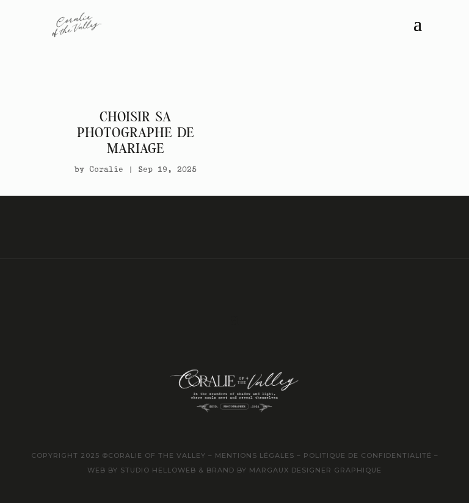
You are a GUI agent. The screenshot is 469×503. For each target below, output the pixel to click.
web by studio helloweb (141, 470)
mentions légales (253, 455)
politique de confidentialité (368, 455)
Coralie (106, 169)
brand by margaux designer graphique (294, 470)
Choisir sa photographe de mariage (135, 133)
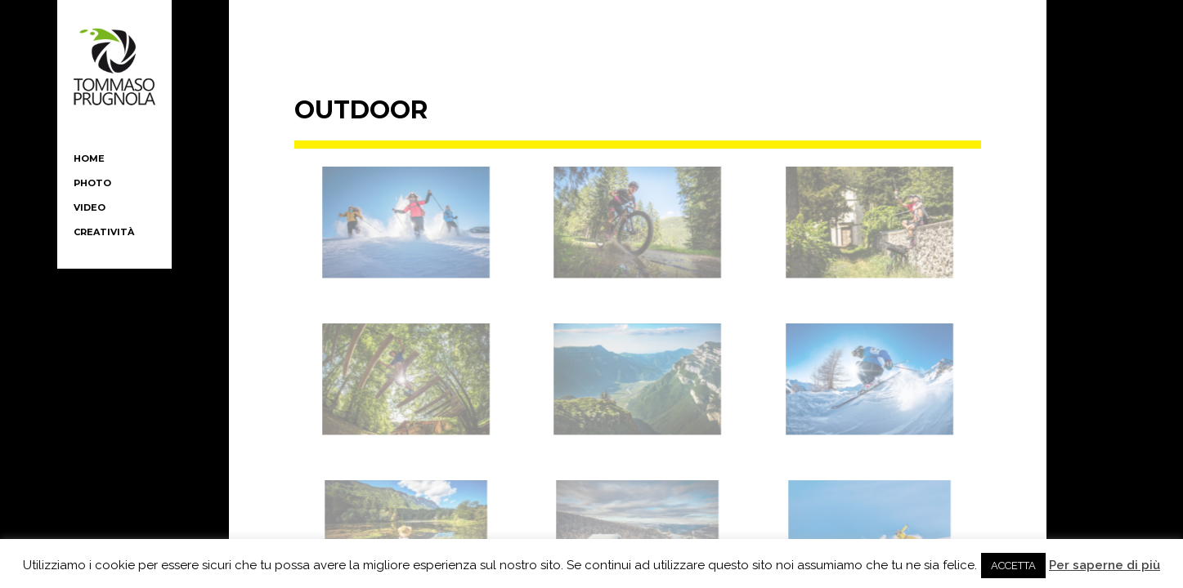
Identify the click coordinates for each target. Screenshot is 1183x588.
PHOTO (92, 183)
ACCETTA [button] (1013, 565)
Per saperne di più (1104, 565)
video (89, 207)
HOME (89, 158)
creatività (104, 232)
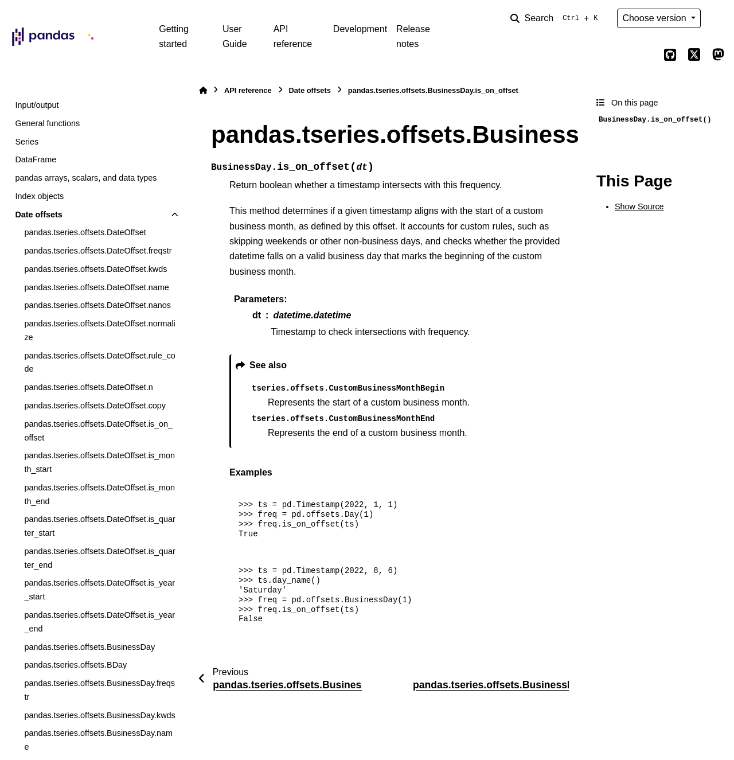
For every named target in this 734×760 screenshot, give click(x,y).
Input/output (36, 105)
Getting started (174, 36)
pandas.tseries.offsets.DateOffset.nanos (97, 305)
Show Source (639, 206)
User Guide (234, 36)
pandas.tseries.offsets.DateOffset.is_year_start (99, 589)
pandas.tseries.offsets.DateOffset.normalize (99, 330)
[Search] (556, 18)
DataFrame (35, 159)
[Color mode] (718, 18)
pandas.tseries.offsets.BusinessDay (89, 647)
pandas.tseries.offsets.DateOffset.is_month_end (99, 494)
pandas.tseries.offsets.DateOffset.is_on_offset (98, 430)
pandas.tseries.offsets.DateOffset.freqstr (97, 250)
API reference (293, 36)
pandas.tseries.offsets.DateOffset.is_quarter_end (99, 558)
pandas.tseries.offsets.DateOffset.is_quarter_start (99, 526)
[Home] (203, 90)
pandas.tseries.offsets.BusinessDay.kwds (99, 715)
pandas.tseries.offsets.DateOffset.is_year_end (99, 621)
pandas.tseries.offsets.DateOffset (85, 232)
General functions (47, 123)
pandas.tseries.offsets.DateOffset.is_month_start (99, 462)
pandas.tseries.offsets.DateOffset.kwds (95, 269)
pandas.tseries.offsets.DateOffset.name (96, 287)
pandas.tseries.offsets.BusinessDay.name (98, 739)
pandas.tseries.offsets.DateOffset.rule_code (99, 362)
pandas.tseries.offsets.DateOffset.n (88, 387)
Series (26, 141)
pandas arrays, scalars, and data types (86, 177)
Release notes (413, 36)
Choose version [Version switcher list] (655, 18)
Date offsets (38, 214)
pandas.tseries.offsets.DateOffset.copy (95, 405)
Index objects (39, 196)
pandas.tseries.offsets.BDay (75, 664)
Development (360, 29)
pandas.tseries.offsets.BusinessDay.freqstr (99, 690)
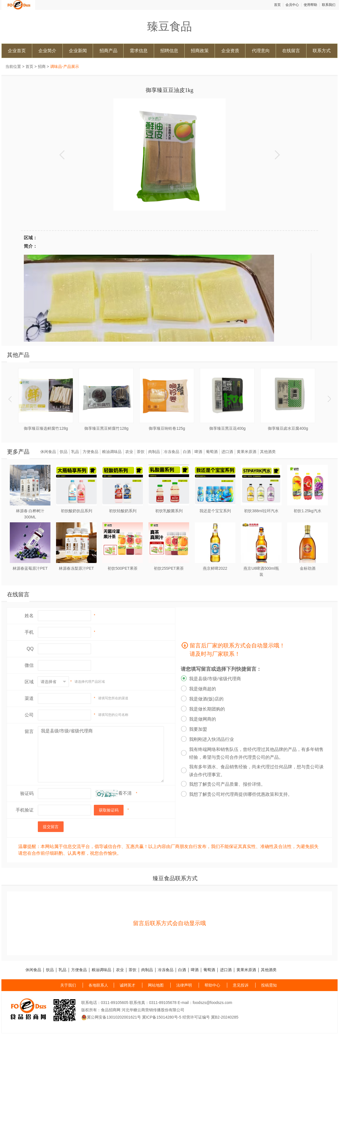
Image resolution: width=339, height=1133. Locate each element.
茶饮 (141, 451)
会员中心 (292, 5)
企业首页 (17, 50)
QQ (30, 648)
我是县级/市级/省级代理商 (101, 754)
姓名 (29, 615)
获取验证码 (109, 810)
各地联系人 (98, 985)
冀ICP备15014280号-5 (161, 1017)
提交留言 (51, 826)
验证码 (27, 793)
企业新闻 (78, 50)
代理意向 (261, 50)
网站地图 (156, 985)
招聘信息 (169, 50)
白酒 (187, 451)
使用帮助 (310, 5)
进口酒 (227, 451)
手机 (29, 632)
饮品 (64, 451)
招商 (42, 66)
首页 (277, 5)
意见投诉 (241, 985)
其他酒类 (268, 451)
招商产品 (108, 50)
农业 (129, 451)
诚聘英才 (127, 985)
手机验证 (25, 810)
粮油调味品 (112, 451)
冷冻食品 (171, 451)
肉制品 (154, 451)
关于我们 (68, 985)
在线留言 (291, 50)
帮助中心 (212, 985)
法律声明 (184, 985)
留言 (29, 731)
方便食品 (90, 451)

* * *

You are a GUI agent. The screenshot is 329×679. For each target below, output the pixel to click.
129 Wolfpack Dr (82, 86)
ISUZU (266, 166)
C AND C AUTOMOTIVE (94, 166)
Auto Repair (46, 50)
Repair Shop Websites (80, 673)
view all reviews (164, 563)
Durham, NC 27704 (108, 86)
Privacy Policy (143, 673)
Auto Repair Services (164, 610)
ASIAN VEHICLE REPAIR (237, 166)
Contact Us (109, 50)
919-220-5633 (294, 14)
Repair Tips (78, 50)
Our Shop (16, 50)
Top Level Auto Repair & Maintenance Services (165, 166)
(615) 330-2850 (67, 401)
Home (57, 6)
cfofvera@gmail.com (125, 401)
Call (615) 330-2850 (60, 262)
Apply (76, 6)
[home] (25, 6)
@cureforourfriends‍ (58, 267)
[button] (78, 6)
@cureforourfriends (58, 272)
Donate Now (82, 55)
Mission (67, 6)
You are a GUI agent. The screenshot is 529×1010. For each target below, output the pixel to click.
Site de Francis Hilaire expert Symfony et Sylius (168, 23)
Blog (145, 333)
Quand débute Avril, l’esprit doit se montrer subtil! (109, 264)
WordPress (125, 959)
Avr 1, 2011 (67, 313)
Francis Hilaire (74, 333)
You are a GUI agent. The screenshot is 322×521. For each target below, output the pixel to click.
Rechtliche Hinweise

▸ Written problem: Lay out the data from the line containing "Repair Tips (78, 50)" through the line containing "Rechtliche Hinweise" as a JSON list of strings, one string per line, with blank lines omitted.

▸ Output for this exercise:
[
  "Repair Tips (78, 50)",
  "Our Shop (16, 50)",
  "Top Level Auto Repair & Maintenance Services (165, 166)",
  "(615) 330-2850 (67, 401)",
  "Home (57, 6)",
  "cfofvera@gmail.com (125, 401)",
  "Call (615) 330-2850 (60, 262)",
  "Apply (76, 6)",
  "[home] (25, 6)",
  "@cureforourfriends‍ (58, 267)",
  "[button] (78, 6)",
  "@cureforourfriends (58, 272)",
  "Donate Now (82, 55)",
  "Mission (67, 6)",
  "You are a GUI agent. The screenshot is 529×1010. For each target below, output the pixel to click.",
  "Site de Francis Hilaire expert Symfony et Sylius (168, 23)",
  "Blog (145, 333)",
  "Quand débute Avril, l’esprit doit se montrer subtil! (109, 264)",
  "WordPress (125, 959)",
  "Avr 1, 2011 (67, 313)",
  "Francis Hilaire (74, 333)",
  "You are a GUI agent. The screenshot is 322×521. For each target below, output the pixel to click.",
  "Rechtliche Hinweise"
]